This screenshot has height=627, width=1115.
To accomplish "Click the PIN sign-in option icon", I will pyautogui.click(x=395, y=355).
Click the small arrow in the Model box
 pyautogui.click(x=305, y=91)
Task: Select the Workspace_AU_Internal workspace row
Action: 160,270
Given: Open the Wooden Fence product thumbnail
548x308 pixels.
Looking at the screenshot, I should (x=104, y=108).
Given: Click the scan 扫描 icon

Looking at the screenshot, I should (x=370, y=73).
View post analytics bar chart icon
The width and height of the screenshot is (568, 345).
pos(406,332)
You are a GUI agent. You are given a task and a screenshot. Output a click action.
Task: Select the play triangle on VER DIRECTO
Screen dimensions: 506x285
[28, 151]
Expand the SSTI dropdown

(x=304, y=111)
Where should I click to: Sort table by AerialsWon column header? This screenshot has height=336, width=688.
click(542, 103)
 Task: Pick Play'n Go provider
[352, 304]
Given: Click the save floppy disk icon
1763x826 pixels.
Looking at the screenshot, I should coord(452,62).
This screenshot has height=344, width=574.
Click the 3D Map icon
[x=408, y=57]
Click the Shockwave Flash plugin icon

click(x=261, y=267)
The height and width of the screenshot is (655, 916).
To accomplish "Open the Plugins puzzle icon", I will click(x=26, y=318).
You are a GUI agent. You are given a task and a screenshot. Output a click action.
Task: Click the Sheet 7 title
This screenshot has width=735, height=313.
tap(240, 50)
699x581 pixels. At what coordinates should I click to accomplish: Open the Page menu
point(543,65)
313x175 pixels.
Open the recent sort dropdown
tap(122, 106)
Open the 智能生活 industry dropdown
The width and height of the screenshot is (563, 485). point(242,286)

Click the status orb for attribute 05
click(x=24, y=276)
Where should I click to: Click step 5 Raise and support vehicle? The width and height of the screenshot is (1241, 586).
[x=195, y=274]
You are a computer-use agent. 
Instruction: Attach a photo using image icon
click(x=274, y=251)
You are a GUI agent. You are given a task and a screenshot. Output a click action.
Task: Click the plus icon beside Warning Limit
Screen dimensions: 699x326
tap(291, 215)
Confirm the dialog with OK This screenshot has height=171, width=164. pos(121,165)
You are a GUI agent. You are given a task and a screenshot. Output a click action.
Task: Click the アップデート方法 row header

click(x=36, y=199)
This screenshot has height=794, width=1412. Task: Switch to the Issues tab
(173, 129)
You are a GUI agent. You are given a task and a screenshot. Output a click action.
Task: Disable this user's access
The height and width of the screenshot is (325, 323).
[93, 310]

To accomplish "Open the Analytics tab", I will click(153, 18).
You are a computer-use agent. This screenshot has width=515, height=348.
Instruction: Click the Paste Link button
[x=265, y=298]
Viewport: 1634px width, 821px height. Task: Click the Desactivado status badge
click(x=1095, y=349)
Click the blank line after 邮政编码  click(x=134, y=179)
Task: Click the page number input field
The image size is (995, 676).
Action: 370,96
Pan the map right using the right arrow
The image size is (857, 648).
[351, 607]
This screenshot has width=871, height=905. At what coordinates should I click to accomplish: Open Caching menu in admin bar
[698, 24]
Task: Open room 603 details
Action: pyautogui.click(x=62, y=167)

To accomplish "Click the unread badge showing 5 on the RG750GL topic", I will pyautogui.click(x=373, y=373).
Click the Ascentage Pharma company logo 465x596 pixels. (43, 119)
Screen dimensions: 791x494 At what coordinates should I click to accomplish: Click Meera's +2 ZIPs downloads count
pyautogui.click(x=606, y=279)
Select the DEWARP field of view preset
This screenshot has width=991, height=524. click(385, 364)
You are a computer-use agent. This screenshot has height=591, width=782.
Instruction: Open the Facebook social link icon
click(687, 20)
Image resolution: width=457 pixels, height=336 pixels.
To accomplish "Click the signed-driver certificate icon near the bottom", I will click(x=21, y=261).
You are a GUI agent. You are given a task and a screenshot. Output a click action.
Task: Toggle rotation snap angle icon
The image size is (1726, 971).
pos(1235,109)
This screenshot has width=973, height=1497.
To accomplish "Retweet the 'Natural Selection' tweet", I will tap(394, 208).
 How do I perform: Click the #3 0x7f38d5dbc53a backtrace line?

- - - - -

What is needed → Reproduce all of the rows above, substituting "drop-down list" for every occurrence of "dropdown" and changing nothing else.

Full output →
This screenshot has height=627, width=1115.
To accomplish "Click the PIN sign-in option icon", I will pyautogui.click(x=395, y=355).
Click the small arrow in the Model box
 pyautogui.click(x=305, y=91)
Task: Select the Workspace_AU_Internal workspace row
Action: 160,270
Given: Open the Wooden Fence product thumbnail
548x308 pixels.
Looking at the screenshot, I should (x=104, y=108).
Given: Click the scan 扫描 icon

Looking at the screenshot, I should (x=370, y=73).
View post analytics bar chart icon
The width and height of the screenshot is (568, 345).
pos(406,332)
You are a GUI agent. You are given a task and a screenshot. Output a click action.
Task: Select the play triangle on VER DIRECTO
Screen dimensions: 506x285
[28, 151]
Expand the SSTI drop-down list

(x=304, y=111)
Where should I click to: Sort table by AerialsWon column header? This screenshot has height=336, width=688.
click(542, 103)
 Task: Pick Play'n Go provider
[352, 304]
Given: Click the save floppy disk icon
1763x826 pixels.
Looking at the screenshot, I should coord(452,62).
This screenshot has height=344, width=574.
Click the 3D Map icon
[x=408, y=57]
Click the Shockwave Flash plugin icon

click(x=261, y=267)
The height and width of the screenshot is (655, 916).
To accomplish "Open the Plugins puzzle icon", I will click(x=26, y=318).
You are a GUI agent. You are given a task and a screenshot. Output a click action.
Task: Click the Sheet 7 title
This screenshot has width=735, height=313.
tap(240, 50)
699x581 pixels. At what coordinates should I click to accomplish: Open the Page menu
point(543,65)
313x175 pixels.
Open the recent sort drop-down list
tap(122, 106)
Open the 智能生活 industry drop-down list
The width and height of the screenshot is (563, 485). point(242,286)

Click the status orb for attribute 05
click(x=24, y=276)
Where should I click to: Click step 5 Raise and support vehicle? The width and height of the screenshot is (1241, 586).
[x=195, y=274]
You are a computer-use agent. 
Instruction: Attach a photo using image icon
click(x=274, y=251)
You are a GUI agent. You are given a task and a screenshot. Output a click action.
Task: Click the plus icon beside Warning Limit
Screen dimensions: 699x326
tap(291, 215)
Confirm the dialog with OK This screenshot has height=171, width=164. pos(121,165)
You are a GUI agent. You are given a task and a screenshot. Output a click action.
Task: Click the アップデート方法 row header

click(x=36, y=199)
This screenshot has height=794, width=1412. Task: Switch to the Issues tab
(173, 129)
You are a GUI agent. You are given a task and a screenshot. Output a click action.
Task: Disable this user's access
The height and width of the screenshot is (325, 323).
[93, 310]

To accomplish "Open the Analytics tab", I will click(153, 18).
You are a computer-use agent. This screenshot has width=515, height=348.
Instruction: Click the Paste Link button
[x=265, y=298]
Viewport: 1634px width, 821px height. Task: Click the Desactivado status badge
click(x=1095, y=349)
Click the blank line after 邮政编码  click(x=134, y=179)
Task: Click the page number input field
The image size is (995, 676).
Action: 370,96
Pan the map right using the right arrow
The image size is (857, 648).
[351, 607]
This screenshot has width=871, height=905. At what coordinates should I click to accomplish: Open Caching menu in admin bar
[698, 24]
Task: Open room 603 details
Action: pyautogui.click(x=62, y=167)

To accomplish "Click the unread badge showing 5 on the RG750GL topic", I will pyautogui.click(x=373, y=373).
Click the Ascentage Pharma company logo 465x596 pixels. (43, 119)
Screen dimensions: 791x494 At what coordinates should I click to accomplish: Click Meera's +2 ZIPs downloads count
pyautogui.click(x=606, y=279)
Select the DEWARP field of view preset
This screenshot has width=991, height=524. click(385, 364)
You are a computer-use agent. This screenshot has height=591, width=782.
Instruction: Open the Facebook social link icon
click(687, 20)
Image resolution: width=457 pixels, height=336 pixels.
To accomplish "Click the signed-driver certificate icon near the bottom", I will click(x=21, y=261).
You are a GUI agent. You are given a task and a screenshot. Output a click action.
Task: Toggle rotation snap angle icon
The image size is (1726, 971).
pos(1235,109)
This screenshot has width=973, height=1497.
To accomplish "Retweet the 'Natural Selection' tweet", I will tap(394, 208).
 How do I perform: Click the #3 0x7f38d5dbc53a backtrace line?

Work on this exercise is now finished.